• **Task instructions**
A: From the news report on the Iran resolution talks, return the part that opens with the words containing "UNITED NATIONS - Major" and closes with "prelude to bomb-making.".
B: Answer these questions about the news report on the Iran resolution talks:
(i) Which three countries introduced the earlier draft in early May?
(ii) Which country besides the five veto-holding Security Council members took part in today's meeting?
(iii) Who was this month's Security Council president?
C: Extend the news report on the Iran resolution talks beyond its final sentence.

• **Reading passage**
UNITED NATIONS - Major powers began work today on a UN Security Council resolution that would demand Iran suspend uranium enrichment as well as temporarily halt construction on a reactor that can produce plutonium.
The draft under consideration is an updated version of one introduced by the United States, Britain and France in early May but never adopted. It includes threats of sanctions to curb Iran's nuclear program, which the West fears is a prelude to bomb-making.
The text will also set a date, not yet determined but possibly within 30 days, for Iran to comply, according to one Western participant in the closed-door talks.
Today's meeting included Germany and the five Security Council members with veto power - the United States, Britain, France, Russia and China, the main negotiators on Iran.
US Ambassador John Bolton said the session sort of "fizzled" because the Russia and China were not "prepared to discuss the substance." Participants at the meeting said envoys from both nations said they had not yet received instructions.
Another round of consultations was scheduled for tomorrow, "so we are starting to work on a resolution," said French UN Ambassador Jean-Marc de la Sabliere, this month's Security Council president.

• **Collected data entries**
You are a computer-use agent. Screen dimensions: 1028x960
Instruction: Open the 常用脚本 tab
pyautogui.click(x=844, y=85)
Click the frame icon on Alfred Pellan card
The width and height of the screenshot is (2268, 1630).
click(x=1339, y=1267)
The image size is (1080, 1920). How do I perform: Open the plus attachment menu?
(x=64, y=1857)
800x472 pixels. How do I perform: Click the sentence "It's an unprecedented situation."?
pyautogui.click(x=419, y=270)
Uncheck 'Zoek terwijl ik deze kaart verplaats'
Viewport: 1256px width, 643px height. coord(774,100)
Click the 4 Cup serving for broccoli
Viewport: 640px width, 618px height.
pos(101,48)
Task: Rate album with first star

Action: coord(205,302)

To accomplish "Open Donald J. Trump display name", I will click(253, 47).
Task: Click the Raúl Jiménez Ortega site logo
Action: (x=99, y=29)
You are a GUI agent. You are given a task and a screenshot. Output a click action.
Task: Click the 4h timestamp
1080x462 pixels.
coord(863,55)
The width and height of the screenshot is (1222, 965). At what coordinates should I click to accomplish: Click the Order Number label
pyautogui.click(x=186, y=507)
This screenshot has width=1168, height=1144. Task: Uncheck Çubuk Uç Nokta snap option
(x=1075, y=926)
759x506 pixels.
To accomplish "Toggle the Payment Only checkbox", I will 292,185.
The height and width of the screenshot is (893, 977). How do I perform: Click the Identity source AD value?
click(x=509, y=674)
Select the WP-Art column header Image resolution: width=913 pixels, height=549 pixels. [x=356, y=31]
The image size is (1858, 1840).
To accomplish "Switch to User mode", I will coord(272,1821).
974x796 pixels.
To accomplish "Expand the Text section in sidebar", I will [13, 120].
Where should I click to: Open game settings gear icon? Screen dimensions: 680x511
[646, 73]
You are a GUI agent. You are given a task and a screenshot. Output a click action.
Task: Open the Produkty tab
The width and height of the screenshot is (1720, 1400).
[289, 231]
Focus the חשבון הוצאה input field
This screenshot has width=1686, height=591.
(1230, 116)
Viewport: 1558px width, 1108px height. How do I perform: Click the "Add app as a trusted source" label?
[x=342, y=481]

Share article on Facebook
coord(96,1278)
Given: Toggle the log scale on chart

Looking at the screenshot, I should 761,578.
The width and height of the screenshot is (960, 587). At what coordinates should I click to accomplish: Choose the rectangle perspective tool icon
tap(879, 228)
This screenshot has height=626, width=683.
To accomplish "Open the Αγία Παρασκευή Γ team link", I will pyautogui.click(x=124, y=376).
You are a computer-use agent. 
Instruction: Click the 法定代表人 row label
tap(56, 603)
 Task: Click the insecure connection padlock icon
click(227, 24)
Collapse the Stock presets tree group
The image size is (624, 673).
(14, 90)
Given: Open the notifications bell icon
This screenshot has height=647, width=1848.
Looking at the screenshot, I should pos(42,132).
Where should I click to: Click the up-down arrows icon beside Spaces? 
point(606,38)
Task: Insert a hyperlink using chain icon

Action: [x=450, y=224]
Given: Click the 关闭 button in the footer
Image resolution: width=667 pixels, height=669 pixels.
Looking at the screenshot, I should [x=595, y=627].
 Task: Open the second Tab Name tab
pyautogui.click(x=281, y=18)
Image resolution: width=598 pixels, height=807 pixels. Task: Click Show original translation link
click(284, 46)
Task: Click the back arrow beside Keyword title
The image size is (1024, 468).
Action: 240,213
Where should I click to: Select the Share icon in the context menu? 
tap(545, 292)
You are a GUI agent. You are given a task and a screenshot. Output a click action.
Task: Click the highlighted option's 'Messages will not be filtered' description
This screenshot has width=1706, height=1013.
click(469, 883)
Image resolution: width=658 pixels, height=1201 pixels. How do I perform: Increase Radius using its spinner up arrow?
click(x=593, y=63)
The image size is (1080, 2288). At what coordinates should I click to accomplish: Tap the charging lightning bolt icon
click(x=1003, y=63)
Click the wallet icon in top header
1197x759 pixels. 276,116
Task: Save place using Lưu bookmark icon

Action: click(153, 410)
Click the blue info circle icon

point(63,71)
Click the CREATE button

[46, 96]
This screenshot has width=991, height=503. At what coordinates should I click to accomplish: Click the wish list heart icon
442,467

• **Numbered answers**
A:
UNITED NATIONS - Major powers began work today on a UN Security Council resolution that would demand Iran suspend uranium enrichment as well as temporarily halt construction on a reactor that can produce plutonium.
The draft under consideration is an updated version of one introduced by the United States, Britain and France in early May but never adopted. It includes threats of sanctions to curb Iran's nuclear program, which the West fears is a prelude to bomb-making.

B:
(i) The United States, Britain and France
(ii) Germany
(iii) French UN Ambassador Jean-Marc de la Sabliere

C:
At a July 12 meeting in Paris, all six countries agreed Iran had given no indication it would engage seriously on a commercial and technological incentive package offered to Tehran if it were willing to suspend its nuclear programs.
The six agreed to adopt a Security Council resolution that would make the suspension mandatory.
If Iran still refused, they said, "we will work for adoption of measures under Article 41 of Chapter 7 of the UN Charter," which calls for sanctions.
But the Paris text leaves open whether Russia and China will agree to eventually adopt punitive measures.
Bolton told reporters after the meeting he hoped for adoption of the resolution this week "and we don't see that there should be major objections to that."
He said the draft would require Iran to suspend "uranium enrichment and plutonium reprocessing activities."
Iran is building a heavy-water nuclear reactor at Arak, 120 miles southwest of Tehran. Western nations are concerned the plant's plutonium by-product could be used to produce nuclear warheads.
Spent fuel can be reprocessed to extract weapons-grade plutonium. The plutonium can also be mixed with enriched uranium to produce fuel for a special type of nuclear reactor.
Iran, which maintains its program is to produce energy only, on Tuesday showed no sign of suspending its nuclear activities.
Iranian President Mahmoud Ahmadinejad said that "having a nuclear fuel cycle is the Iranian nation's obvious right," according to the official IRNA news agency.
The incentive package offered to Iran says the six nations would help Tehran build an unspecified number of light water nuclear reactors and give Iran assurances of a reliable supply of nuclear fuel, among other measures.
However, Iran has said it would not reply to the offer until August 22, precipitating calls for UN action.